Google has announced a new feature of Google Maps called MapMaker, which allows anyone with a Google account (therefore, everyone) to edit Google Maps Google Maps . We’re not talking editing your or your friends’ version; we’re talking about the real thing. You can now edit and moderate roads, lakes, parks, POIs, cities and other local features as you please.
For now the feature, called MapMaker, is limited to some pretty odd choices: Antigua & Barbuda, Bahamas, Barbados, Bermuda, British Virgin Islands, Cayman Islands, Grenada, Jamaica, Netherlands Antilles, St. Kitts & Nevis, St. Lucia, St. Vincent & the Grenadines, Trinidad & Tobago. Why? According to Google: “The existing mapping data for these countries could benefit tremendously from local knowledge and expertise that you and other map makers posses, and we’re excited to see how you put that to use.” Google’s primary example: Mapping Myanmar for relief efforts, an application that Google already executed.
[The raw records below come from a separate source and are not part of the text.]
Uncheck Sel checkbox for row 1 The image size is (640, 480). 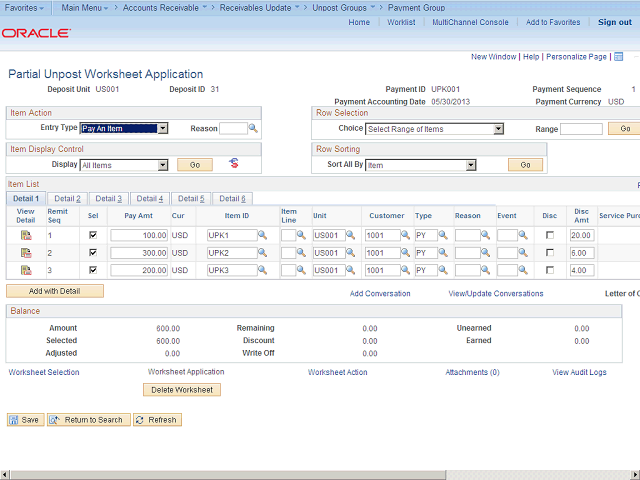point(93,235)
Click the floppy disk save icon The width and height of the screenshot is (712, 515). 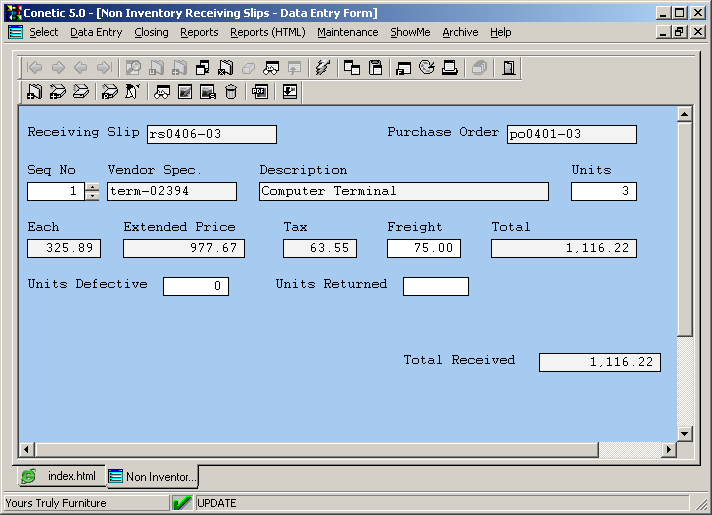(x=376, y=68)
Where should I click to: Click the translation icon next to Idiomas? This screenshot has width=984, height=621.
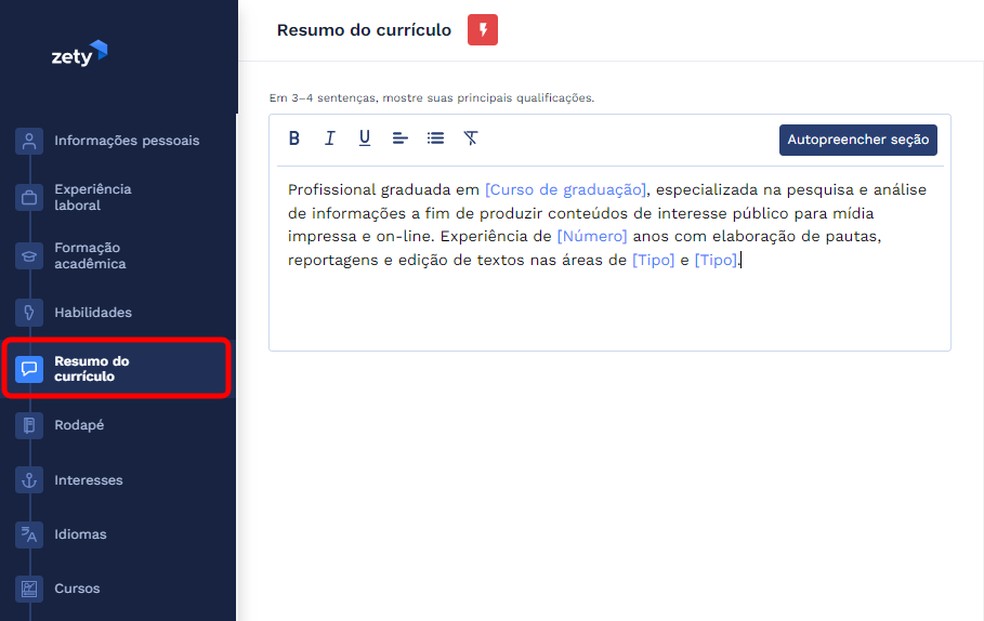click(x=28, y=534)
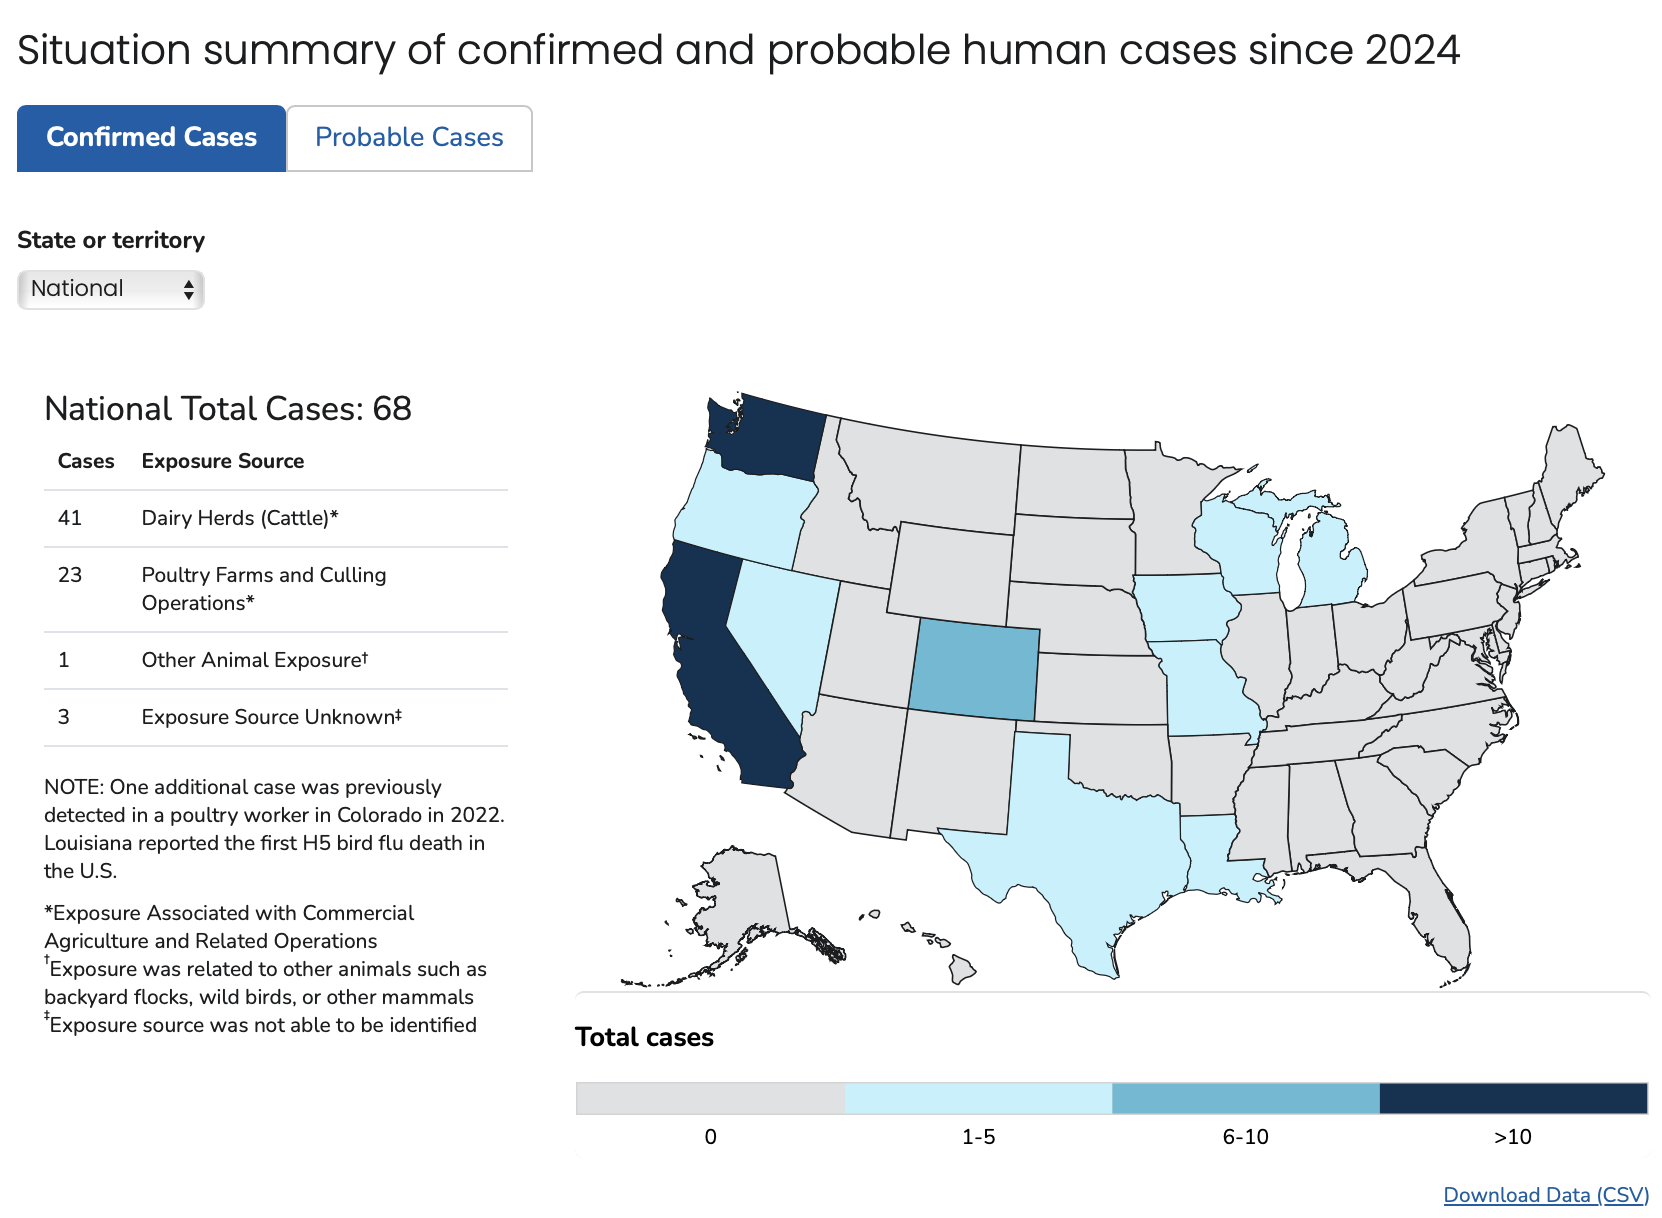Click the dropdown arrows beside National
Viewport: 1662px width, 1218px height.
pyautogui.click(x=188, y=290)
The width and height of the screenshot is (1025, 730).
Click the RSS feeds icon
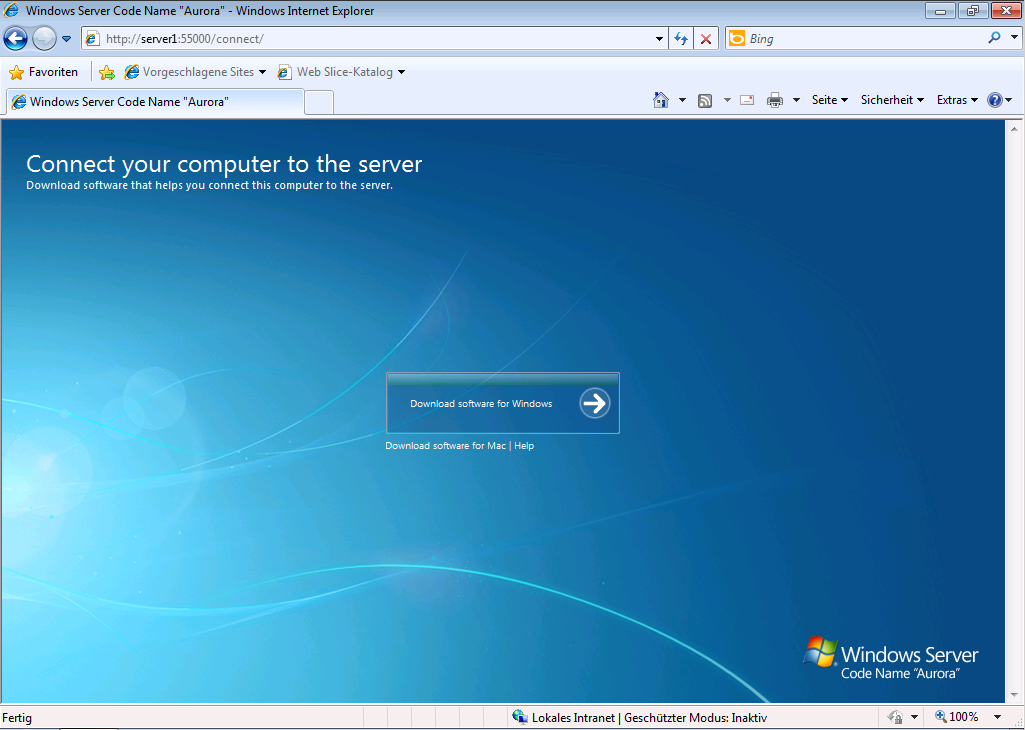click(x=705, y=100)
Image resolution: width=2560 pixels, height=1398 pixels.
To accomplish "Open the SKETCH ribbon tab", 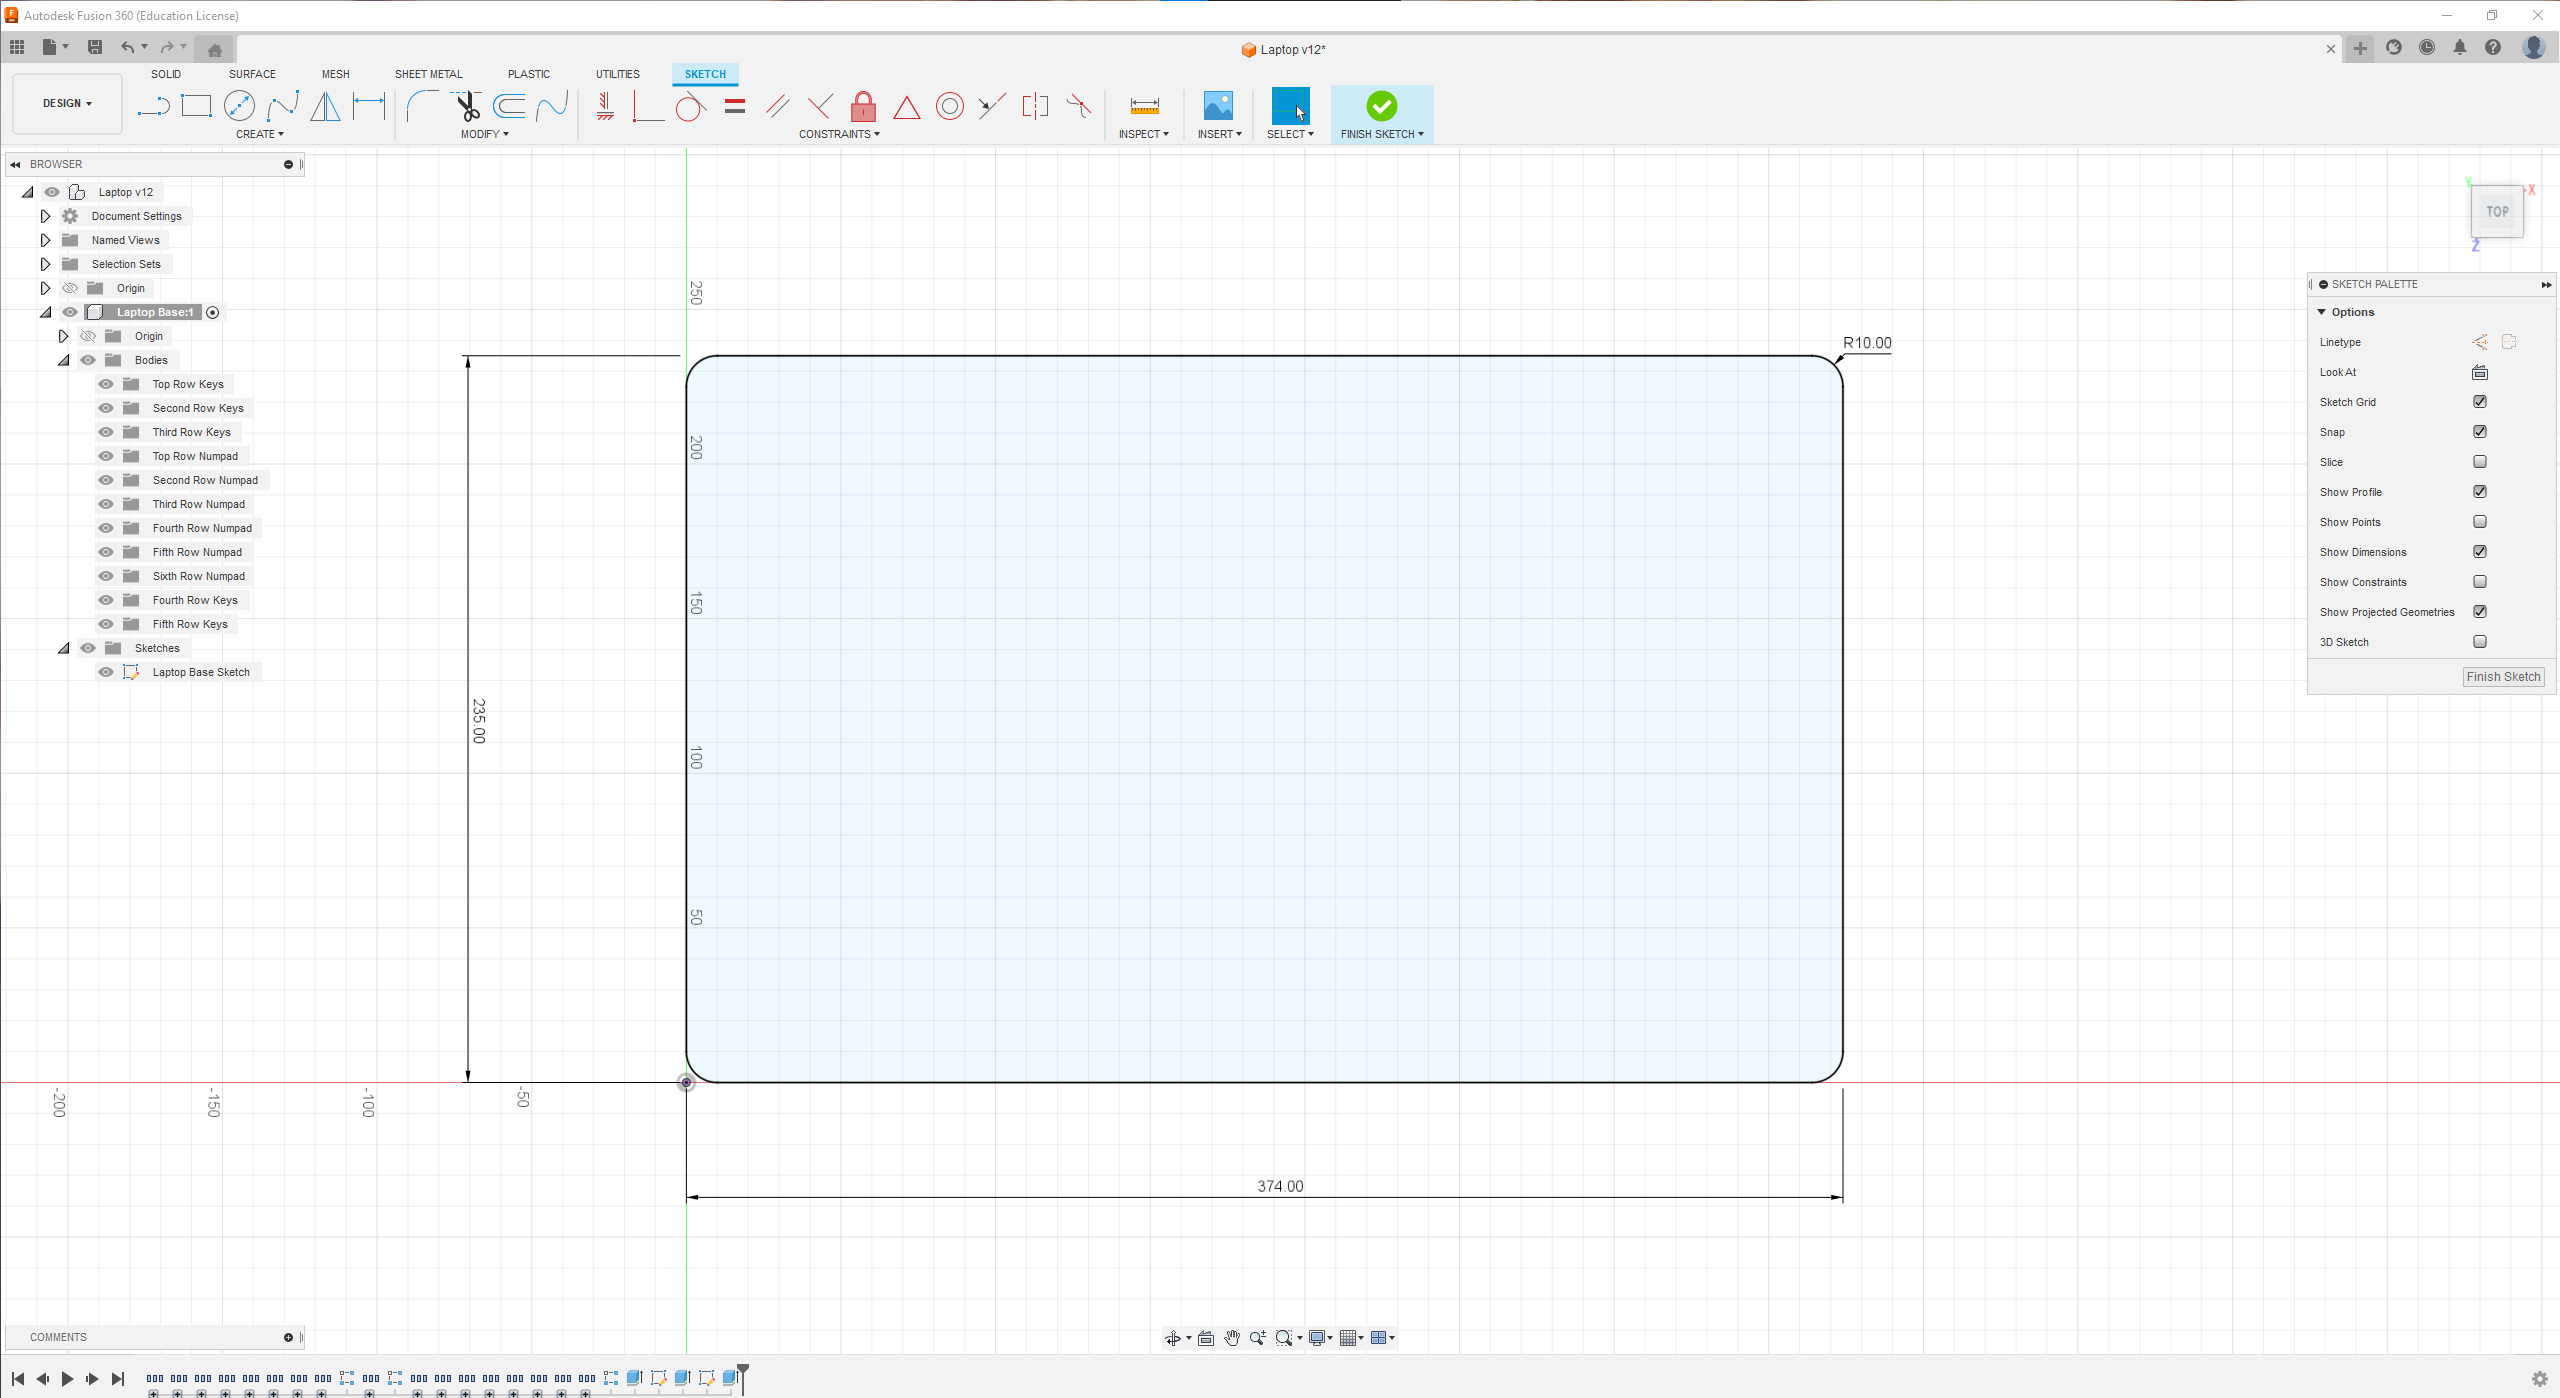I will tap(704, 72).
That’s very, very cool, of course, but if you think Google is doing this entirely out of the goodness of its heart, then you must also think Google AdWords is a philanthropy effort. As with nearly everything Google does, there’s always a reason that sounds like a gift to the world, and a reason it makes sense that’s a gift to Google. Allow me to bold the word in the Google announcement that might be the latter:
Map Maker allows you and your peers to add, edit and moderate most features you see on maps including roads, lakes, parks, points of interest, businesses, cities and localities. You will be able to trace many of these features using satellite images; as you trace, maps are immediately updated.
Anywho. I think this is a great new feature, and if it eventually allows for crowdsourced local AdWords, so much the better!